* **Reading passage**:
-- -- --

MARGATE — As he walks around his hometown’s 101-year-old but freshly reopened firehouse, Fire Chief Anthony Tabasso is happy to show off new additions to the building.

The chief also likes to point out some history lessons in the old landmark.

On the new side are three garage doors about 12 feet high. Two of the old bay doors were just 10 feet tall, which was fine when the firehouse was new in 1912 but isn’t high enough for most modern firefighting vehicles, Tabasso said.

Another new touch to the building at Ventnor and Washington avenues is a staircase at the back leading from the garage to living quarters and offices on the second floor. Those straight stairs, about 4 feet wide, replace a narrow spiral staircase that was hard to use and especially hard to carry anything up or down, the chief said.

Outside, a straight brick wall on the side of the firehouse toward Atlantic City replaces a wall that was so crooked and deteriorated, the building had to be shut down in August 2011 for a repair project that was finished late last month.

Hurricane Sandy complicated the renovations six months ago, when the firehouse flooded about 30 inches in the middle of the work. Tabasso figures it pushed back progress by a month or so, but as Margate Mayor Mike Becker sees it, the storm caused more delays than that.

“We were rolling along pretty good, the contractors were moving along, but when Sandy came, they couldn’t work for a while, and it was hard to get a good restart again,” Becker said. “It probably kept us longer than if we had been able to continue without the storm.”

Sandy also flooded the adjoining City Hall, which was built in 1903 and later was connected to the firehouse. Since the storm, most city operations have operated out of the previously closed Union Avenue School building. The mayor said officials still haven’t figured out what to do about City Hall.

Still, he said he is happy some estimates had the cost of renovating the firehouse, alone, at $5 to $6 million. “But the project now is done, and with bonding fees and everything, the cost is about $2 million,” Becker said. “So we’re saving the city’s taxpayers $3 million.”

While Margate’s main firehouse was closed for 21 months, the department ran much of its operations outside the city. The Longport Volunteer Fire Department provided a temporary home to Margate’s firefighters and equipment, a setup that officials said worked out well for both departments.

“They assisted us on fire and (medical) calls,” Longport Chief Levon Clayton said. “If there were life-threatening medical emergencies, they would be first responders and stabilize the patient until our ambulance arrived, and then we would transport the person to the hospital.”

Longport’s volunteer firefighters don’t normally have someone living in their station, so Margate also took care of cleaning and maintaining the Longport firehouse while they were stationed there full-time. Margate had coverage of the opposite end of the city from Longport at its small, second firehouse, a few blocks from the Ventnor border.

Tabasso said he had “nothing but praise and thanks and thanks” for Longport’s cooperation during the rebuilding of the main firehouse.

-- -- --

* **Stored data**:
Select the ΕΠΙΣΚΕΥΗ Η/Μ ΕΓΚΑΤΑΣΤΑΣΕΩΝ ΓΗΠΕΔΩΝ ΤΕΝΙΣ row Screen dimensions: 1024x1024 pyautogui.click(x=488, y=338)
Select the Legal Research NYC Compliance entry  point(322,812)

-- -- --

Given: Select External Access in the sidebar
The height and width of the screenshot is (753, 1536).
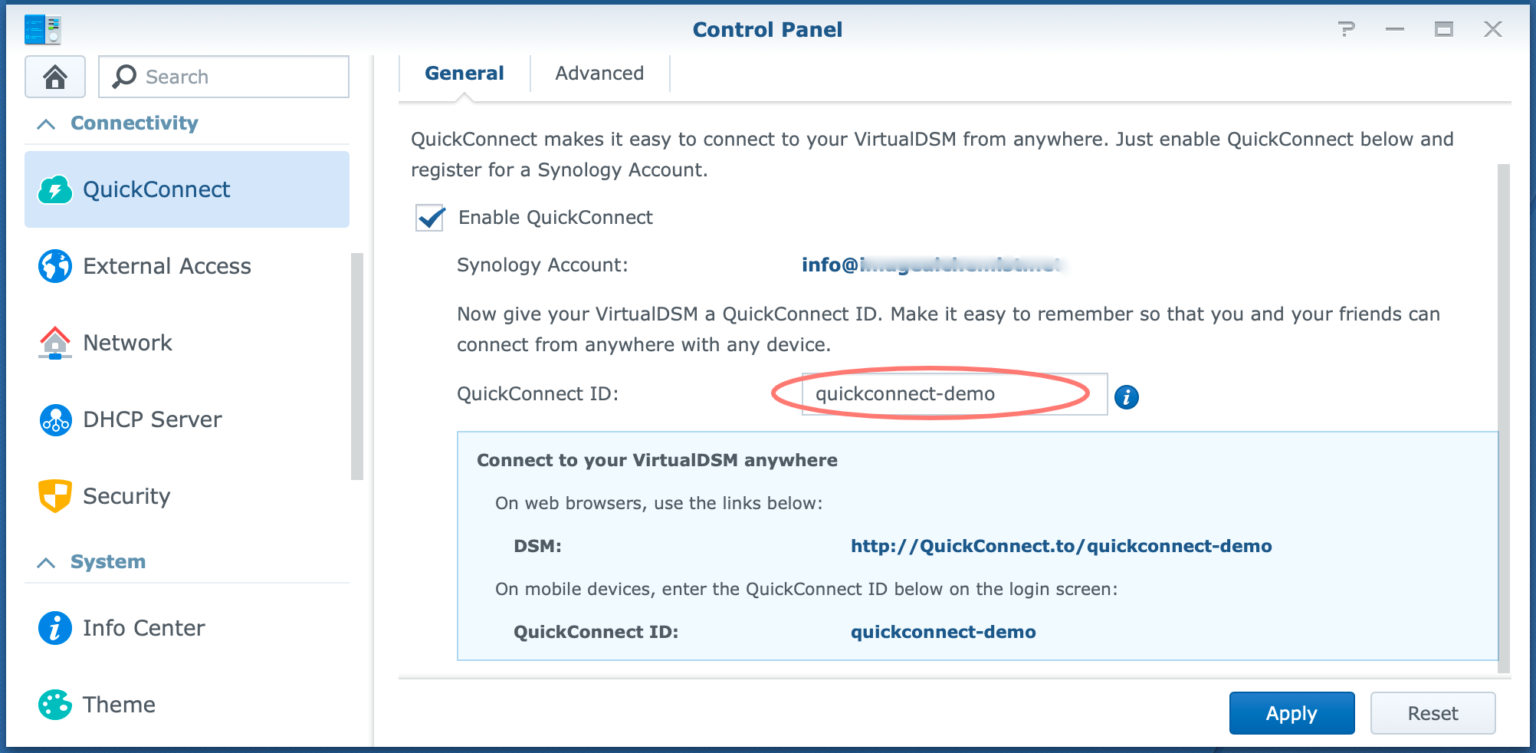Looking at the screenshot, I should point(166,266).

-- -- --

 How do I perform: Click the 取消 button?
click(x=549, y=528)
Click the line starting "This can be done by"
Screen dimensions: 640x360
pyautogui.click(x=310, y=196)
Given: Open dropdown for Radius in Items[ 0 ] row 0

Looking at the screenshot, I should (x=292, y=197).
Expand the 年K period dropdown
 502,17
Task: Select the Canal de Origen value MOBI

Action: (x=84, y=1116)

-- -- --

* **Exercise prompt**: Revise the part of the Margate firehouse article that opens with the words containing "On the new side" and closes with "the chief said.", changing "staircase" to "stairway" throughout that span.

* **Expected answer**:
On the new side are three garage doors about 12 feet high. Two of the old bay doors were just 10 feet tall, which was fine when the firehouse was new in 1912 but isn’t high enough for most modern firefighting vehicles, Tabasso said.

Another new touch to the building at Ventnor and Washington avenues is a stairway at the back leading from the garage to living quarters and offices on the second floor. Those straight stairs, about 4 feet wide, replace a narrow spiral stairway that was hard to use and especially hard to carry anything up or down, the chief said.